**WHAT TO PRODUCE:**
In the stretch of records from the line containing "Click the orange circle numbered 01" through the line containing "Point to the small", swap "heading" for "header" wherever it appears. Return only those lines, with everything else unchanged.

**RECORDS PROVIDED:**
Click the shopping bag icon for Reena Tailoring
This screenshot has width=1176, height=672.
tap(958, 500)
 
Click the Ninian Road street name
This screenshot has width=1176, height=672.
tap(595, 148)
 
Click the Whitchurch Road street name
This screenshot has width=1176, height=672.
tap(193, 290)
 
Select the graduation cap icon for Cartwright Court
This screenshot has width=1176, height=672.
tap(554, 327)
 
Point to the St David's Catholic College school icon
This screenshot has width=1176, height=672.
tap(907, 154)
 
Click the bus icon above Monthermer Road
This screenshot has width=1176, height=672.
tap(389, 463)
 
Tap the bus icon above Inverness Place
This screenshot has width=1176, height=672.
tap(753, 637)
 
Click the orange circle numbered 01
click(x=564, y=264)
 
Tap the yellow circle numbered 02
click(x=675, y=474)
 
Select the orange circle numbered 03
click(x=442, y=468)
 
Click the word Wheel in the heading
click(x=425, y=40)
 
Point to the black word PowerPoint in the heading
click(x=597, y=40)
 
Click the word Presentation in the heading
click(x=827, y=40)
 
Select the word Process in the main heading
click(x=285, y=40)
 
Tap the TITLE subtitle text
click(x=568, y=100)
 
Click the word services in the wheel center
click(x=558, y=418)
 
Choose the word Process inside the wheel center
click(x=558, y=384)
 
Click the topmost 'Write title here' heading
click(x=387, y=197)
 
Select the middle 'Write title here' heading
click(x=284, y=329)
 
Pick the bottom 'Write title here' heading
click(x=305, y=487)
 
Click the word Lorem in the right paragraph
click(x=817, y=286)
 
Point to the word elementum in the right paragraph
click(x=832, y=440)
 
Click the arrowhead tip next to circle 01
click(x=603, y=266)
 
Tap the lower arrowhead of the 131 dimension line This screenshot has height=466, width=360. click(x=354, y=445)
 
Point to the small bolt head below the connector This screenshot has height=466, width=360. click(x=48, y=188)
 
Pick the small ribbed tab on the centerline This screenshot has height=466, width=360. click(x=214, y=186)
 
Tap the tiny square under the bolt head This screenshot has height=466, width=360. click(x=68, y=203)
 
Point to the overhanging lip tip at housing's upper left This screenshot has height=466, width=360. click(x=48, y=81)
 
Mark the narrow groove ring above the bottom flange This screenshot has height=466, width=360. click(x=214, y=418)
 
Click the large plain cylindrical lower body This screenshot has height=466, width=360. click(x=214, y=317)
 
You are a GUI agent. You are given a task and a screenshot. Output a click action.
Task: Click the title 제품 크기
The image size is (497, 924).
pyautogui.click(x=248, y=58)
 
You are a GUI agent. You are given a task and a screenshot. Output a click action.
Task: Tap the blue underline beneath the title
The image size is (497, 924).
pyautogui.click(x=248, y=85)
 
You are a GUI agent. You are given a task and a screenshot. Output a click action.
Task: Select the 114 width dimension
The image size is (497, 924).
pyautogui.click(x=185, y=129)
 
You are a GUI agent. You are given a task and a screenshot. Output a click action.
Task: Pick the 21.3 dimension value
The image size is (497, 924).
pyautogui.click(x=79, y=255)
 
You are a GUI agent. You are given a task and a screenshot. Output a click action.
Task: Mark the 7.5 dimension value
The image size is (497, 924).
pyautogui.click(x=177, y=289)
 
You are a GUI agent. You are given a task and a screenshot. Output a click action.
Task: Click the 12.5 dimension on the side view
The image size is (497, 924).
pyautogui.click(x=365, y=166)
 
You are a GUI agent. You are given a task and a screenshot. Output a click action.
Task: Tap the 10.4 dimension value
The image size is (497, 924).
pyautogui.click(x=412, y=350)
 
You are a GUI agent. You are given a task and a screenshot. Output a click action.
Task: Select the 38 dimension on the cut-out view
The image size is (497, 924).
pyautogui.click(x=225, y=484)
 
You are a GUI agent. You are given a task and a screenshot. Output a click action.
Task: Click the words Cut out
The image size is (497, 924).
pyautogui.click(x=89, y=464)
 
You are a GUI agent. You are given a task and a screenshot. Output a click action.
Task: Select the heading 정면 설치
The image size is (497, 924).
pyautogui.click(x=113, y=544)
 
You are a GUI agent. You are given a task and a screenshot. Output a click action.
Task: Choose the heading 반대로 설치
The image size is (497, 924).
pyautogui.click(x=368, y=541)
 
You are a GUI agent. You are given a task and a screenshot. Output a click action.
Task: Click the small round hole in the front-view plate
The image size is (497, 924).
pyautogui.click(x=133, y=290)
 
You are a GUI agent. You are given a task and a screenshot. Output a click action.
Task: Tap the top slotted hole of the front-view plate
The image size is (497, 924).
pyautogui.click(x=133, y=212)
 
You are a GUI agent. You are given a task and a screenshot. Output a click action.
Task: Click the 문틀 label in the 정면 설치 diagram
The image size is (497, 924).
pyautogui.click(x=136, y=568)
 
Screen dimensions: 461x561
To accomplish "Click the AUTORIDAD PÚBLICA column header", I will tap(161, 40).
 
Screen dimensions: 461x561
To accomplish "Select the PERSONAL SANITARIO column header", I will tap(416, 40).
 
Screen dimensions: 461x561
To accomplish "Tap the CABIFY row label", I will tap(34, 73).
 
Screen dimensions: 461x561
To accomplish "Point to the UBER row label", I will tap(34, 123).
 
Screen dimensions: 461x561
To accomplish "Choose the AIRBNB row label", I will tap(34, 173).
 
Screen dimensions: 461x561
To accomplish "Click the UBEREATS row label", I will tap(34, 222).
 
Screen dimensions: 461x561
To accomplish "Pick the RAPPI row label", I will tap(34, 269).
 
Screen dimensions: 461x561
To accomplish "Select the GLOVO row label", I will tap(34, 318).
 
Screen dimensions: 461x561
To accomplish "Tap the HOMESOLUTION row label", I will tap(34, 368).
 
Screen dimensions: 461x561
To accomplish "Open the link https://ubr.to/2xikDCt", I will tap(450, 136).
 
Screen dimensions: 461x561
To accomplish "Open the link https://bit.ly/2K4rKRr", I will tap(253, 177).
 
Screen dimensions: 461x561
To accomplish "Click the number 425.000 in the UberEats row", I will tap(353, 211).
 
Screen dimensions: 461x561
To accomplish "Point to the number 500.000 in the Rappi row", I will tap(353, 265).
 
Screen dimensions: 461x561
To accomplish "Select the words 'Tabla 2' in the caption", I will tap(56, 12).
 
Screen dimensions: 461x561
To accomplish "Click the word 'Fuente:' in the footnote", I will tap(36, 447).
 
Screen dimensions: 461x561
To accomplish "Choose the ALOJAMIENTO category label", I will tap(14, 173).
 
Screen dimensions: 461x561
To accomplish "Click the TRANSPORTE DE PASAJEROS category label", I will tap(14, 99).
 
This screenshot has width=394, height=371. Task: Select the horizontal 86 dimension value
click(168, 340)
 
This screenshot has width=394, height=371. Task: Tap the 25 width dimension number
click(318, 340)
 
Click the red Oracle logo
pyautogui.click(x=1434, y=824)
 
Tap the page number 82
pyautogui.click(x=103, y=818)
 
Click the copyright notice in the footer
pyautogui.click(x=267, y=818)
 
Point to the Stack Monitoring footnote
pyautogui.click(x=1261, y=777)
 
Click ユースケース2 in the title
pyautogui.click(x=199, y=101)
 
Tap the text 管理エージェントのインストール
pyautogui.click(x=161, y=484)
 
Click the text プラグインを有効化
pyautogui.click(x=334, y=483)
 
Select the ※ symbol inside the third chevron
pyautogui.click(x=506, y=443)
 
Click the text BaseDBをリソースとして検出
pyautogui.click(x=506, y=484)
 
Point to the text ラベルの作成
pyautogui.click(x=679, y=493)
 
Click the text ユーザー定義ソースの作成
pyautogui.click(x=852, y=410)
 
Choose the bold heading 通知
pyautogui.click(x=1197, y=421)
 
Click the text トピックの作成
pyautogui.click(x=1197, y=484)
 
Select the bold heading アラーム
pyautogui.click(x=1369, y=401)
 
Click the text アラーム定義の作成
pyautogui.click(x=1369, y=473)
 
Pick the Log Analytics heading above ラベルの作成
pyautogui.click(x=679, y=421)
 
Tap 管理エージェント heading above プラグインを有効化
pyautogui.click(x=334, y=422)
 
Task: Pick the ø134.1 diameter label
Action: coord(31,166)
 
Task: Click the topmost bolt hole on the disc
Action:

**WORKED ANSWER:**
Click the orange circle numbered 01
click(x=564, y=264)
 
Tap the yellow circle numbered 02
click(x=675, y=474)
 
Select the orange circle numbered 03
click(x=442, y=468)
 
Click the word Wheel in the header
click(x=425, y=40)
 
Point to the black word PowerPoint in the header
click(x=597, y=40)
 
Click the word Presentation in the header
click(x=827, y=40)
 
Select the word Process in the main header
click(x=285, y=40)
 
Tap the TITLE subtitle text
click(x=568, y=100)
 
Click the word services in the wheel center
click(x=558, y=418)
 
Choose the word Process inside the wheel center
click(x=558, y=384)
 
Click the topmost 'Write title here' header
click(x=387, y=197)
 
Select the middle 'Write title here' header
click(x=284, y=329)
 
Pick the bottom 'Write title here' header
click(x=305, y=487)
 
Click the word Lorem in the right paragraph
click(x=817, y=286)
 
Point to the word elementum in the right paragraph
click(x=832, y=440)
 
Click the arrowhead tip next to circle 01
click(x=603, y=266)
 
Tap the lower arrowhead of the 131 dimension line This screenshot has height=466, width=360. click(x=354, y=445)
 
Point to the small bolt head below the connector This screenshot has height=466, width=360. click(x=48, y=188)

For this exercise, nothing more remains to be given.